Great things don’t always last forever. In fact, some of them go out in their prime—Chris Farley, Jolt Cola, Barry Sanders’s NFL career. Much to our dismay, one of the greatest pony cars since the invention of the internal combustion engine now joins that list. As if 2020 hasn’t been a big enough bust, we must now find ways to cope with the loss of the Ford Mustang Shelby GT350 and its track-rat brethren, the GT350R.
When the GT350 arrived in 2016, it was an instant hit. A 5.2-liter V-8 with a flat-plane crank pumped out 526 horsepower and was complemented by a six-speed manual transmission and a lively chassis. It quickly dispatched a 2016 Corvette Z51 in a comparison test, where reviews editor Tony Quiroga stated, “If Porsche’s GT team built a Mustang, it would be the GT350.” Shortly after, the GT350 would win back-to-back 10Best awards, spend 40,000 miles under our care, and eventually beat out a Toyota Supra, Porsche 718, and BMW M2 Competition in another comparison test.
Quiroga was on to something. As the GT350 and R aged, Ford turned the tuning knobs to improve its thoroughbred.

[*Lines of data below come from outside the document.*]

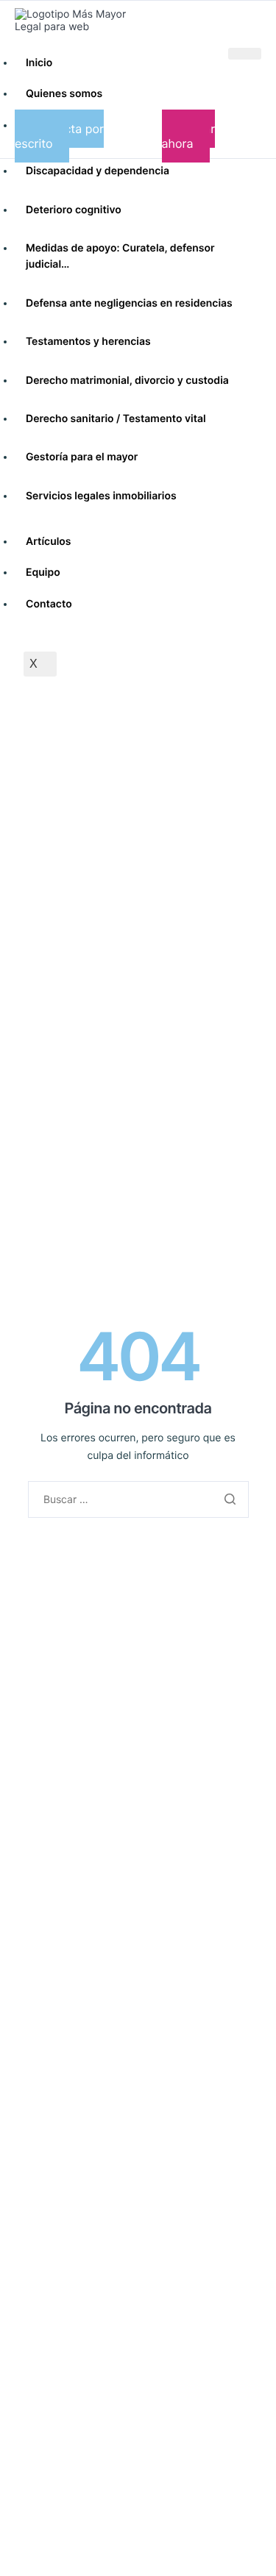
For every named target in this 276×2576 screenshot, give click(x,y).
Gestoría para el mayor (82, 457)
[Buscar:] (138, 1500)
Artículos (48, 541)
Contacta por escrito (59, 136)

More recently, we stacked a 2020 Corvette Z51 up against a Porsche 718 GT4, but perhaps the Chevrolet wasn’t the right fit. The 2020 GT350R and Porsche’s to-die-for hatch might have been more thematically aligned. Both track specialists are two-seaters, ride on gummy Michelin Pilot Sport Cup 2 rubber, have amazing do-it-yourself gearboxes, and feature two of the most special engines available on the market today. But it’s not just the hardware that defines these sweethearts, it’s the experience they deliver.
The GT350 has always had fantastic steering, but it’s been plagued by the tendency to tramline, faithfully following ruts in the road. For 2020, the GT350R receives a revised steering knuckle from the Ford Mustang Shelby GT500 that increases the caster to improve steering precision and straight-line stability. Even with the adjustable camber plates kicked all the way in, the front wheels’ eagerness to follow every crack in the road is largely removed. Around the skidpad, the Mustang clung to the tarmac with 1.11 g of force. That’s better than both GT4s we’ve tested. On the streets, the revised steering rack speaks loud and clear through the fuzzy steering wheel, communicating what the chassis wants. And what it wants, always, is more action. The GT350R changes direction like the aforementioned Sanders in his prime. It’ll destroy corners and highway ramps and make whoever’s riding shotgun question your sanity.
For 2020, Ford swapped out the previous crossed-drilled brake rotors for non-drilled discs because the latter are more durable and less expensive. The pedal feel remains firm and progressive, and during repeated panic stops the brakes shrug off the abuse, bringing the GT350R from 70 mph to a standstill in 146 feet. Yes, that’s better than the GT4. It’s a different story standing on the center pedal at 100 mph. While fade wasn’t an issue, the Mustang’s 3717 pounds certainly didn’t help its cause. At 301 feet, its 100-to-zero-mph figure was 20 feet beyond the lighter GT4 with the optional carbon-ceramic brakes, and eight feet farther than the 718 with standard iron rotors.
And then there’s Voodoo, the naturally aspirated, snarling, high-revving V-8. With two resonators removed from the exhaust to help shave some weight, cold starts will rattle cinder-block garage foundations apart. The deafening swing of the tach on its way to 8250 rpm peaks at 96 decibels in the cockpit, and the ensuing snaps and crackles during deceleration are prominent enough to raise Henry Ford himself from the grave. The six-speed is robust, and gear changes are mechanically heavy as the blast to 60 mph occurs in 3.8 seconds, bisecting the times we’ve recorded in the GT4s. The GT350R roars through the quarter-mile in 12.0 seconds at 120 mph, again cleaving the performance of the Porsches. But the Voodoo is more than just a straight-line performer. It begs to be rung out at every opportunity, such that bystanders will beg you to stop.
If the GT350R is so great (and it is), why is it joining the Mustang Ghia and 7-Up Edition on the list of Mustangs past? Maybe because the fire-breathing 760-horsepower GT500 starts for $535 less than the GT350R’s $74,630 base price, which is $5100 more than the previous year. Or perhaps the bean counters in the warranty department could no longer justify the replacement cost of the Voodoo long block, which consumes 5W-50 like John Daly does Diet Coke. Ford says the death of the GT350 makes room for the forthcoming Mach 1 Mustang, but the Blue Oval set itself what might be an impossible benchmark with the GT350 and R. We’ve already stamped the GT4 as the best car of 2020, which it certainly is. But the final version of the GT350R isn’t far off, delivering all the same emotions and sensations at a much cheaper price point. It will depart as one of the greatest pony cars ever conceived, one that proved that hyperbolic horsepower isn’t everything. Fly high, Shelby GT350R. We’ll see you on the other side.